A su manera, genial, Sebald fue una especie de vampiro vampirizado y auténtico impostor: una cruza entre Tom Ripley de campus y farsante de Seinfeld. Angier apunta que Sebald le mintió varias veces cuando lo entrevistó y concluye que para Sebald mentir era sinónimo de "recordar a conveniencia". Y que le admitió el jamás recuperarse, como alemán, de las culposas y vergonzantes radiaciones emitidas por un documental sobre los campos de concentración al que fue expuesto a los diecisiete años. Todo lo anterior --más allá de depresiones, migrañas, dolores de espalda-- sin privarse de bromas afiladas como puñales que no tenía sentido arrojar prefiriendo, en cambio, utilizarlos para limpiarse esas uñas satisfechas de quien hizo del arañar aquí y allá un arte. Un maestro del procesamiento de lo ajeno para injertarlo en lo propio y del que Kafka, Stendhal, Casanova, Browne, Conrad, Napoleón, Wittgenstein, Chateaubriand & Co. fuesen, de algún modo, miembros de su propio corpus. Alguien que no cesaba de afirmar que "No leo contemporáneos" y "No soporto los chirriantes ruidos de las novelas modernas" y, casi confesando en un cómodo plural, que "Sí: recordamos y escribimos sobre nosotros mismos a través del recuerdo y la escritura de otros".

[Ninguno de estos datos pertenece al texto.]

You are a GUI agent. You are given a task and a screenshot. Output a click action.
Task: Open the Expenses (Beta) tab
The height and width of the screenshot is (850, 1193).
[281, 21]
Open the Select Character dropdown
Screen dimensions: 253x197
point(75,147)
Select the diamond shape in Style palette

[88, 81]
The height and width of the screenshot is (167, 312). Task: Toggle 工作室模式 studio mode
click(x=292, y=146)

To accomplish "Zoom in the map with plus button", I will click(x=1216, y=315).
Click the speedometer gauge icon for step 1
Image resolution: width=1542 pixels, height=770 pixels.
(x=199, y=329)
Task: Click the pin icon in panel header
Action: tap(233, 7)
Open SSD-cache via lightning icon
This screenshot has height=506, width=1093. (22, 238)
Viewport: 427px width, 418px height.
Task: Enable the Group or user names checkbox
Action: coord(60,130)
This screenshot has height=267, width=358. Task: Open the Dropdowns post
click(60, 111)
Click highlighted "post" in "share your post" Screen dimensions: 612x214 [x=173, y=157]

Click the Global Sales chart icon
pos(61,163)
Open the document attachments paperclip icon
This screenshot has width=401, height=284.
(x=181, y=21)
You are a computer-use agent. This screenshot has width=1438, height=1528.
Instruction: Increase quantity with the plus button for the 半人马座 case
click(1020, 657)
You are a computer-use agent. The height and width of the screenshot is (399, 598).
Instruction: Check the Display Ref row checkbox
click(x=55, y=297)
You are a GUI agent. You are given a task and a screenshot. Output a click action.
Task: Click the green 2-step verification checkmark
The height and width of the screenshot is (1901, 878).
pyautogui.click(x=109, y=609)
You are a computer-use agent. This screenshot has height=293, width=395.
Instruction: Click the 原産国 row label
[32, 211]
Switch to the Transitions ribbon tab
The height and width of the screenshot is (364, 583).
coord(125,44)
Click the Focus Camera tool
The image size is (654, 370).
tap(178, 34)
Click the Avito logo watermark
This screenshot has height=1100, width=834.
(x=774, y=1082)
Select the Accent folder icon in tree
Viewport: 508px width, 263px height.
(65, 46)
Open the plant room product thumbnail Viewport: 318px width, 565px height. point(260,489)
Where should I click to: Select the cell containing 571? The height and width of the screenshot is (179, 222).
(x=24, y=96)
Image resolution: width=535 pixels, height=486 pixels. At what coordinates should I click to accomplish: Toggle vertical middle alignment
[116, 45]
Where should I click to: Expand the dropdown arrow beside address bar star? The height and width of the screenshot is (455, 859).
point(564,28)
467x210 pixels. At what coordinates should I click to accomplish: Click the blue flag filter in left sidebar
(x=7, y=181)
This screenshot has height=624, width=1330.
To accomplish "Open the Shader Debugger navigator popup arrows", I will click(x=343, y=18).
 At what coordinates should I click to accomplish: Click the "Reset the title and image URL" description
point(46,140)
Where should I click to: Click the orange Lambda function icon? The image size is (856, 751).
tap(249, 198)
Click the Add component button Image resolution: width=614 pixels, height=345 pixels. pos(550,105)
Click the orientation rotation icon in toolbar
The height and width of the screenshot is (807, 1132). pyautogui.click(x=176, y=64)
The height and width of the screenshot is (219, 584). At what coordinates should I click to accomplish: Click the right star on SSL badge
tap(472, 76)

CINCO En este reencuentro con Sebald en la biografía de Angier (cuyo título deforma al de la selectiva autobiografía de Vladimir Nabokov, uno de los libros favoritos de Sebald) Rodríguez sí pensó en una posible trama para novela sebaldiana. El título sería un apellido/nombre (tal vez, sí, Max). Y trataría de alguien nacido en ciudad centroeuropea dedicado a recontar y destilar ocurrencias ajenas con entrega combinando fraseo evangélico y labia de vendedor de tónico capilar. Alguien a quien lo único que se le ocurría era aquello que le ocurría a los demás. Y, por eso, alguien con apreciables seguidores (ciegos y tuertos) entre quienes no podían escribir pero sí podían leer. Y que lo que más apreciaban era el que les contaran el cuentito, como cuando eran arropados niños sintiéndose tan privilegiados al abrigo de una voz paternal descendiendo desde las alturas. Alguien que --como Sebald-- ofrecía desconsolado consuelo y oasis/espejismo: todo lector era escritor en potencia, porque si se sabe leer también se sabe escribir. Y entonces sentir que lo que escribió otro se vuelve de uno al recitarlo (y no citándolo) y ser leído y citado por otros.
Al final, el sebaldiano héroe de Rodríguez se adentraría --casi mesiánico para sus fieles pero en verdad condenado para sí mismo-- en un desierto más vacío que página en blanco. Y ya no salir. Y entonces, en su omnipresente ausencia, sus crédulos creyentes hacían con él lo mismo que él había hecho con sus dioses: se lo apropiaban y falsificaban y recreaban y enredaban mejorándolo y corrigiendo sus miserias como dones hasta autoconvencerse de que así inventaban algo, alguien.
Y, sí, el impotente y resentido y envidioso Rodríguez (y tal vez este sea el perfecto final para su sebaldiana "novela" fantasma) no pudo escribirla para que yo, sebaldianamente, sí pueda escribir --sin pedirle permiso a él, como Sebald-- una sebaldiana contratapa acerca de por qué el mío y sebaldiano Rodríguez no pudo escribir lo suyo.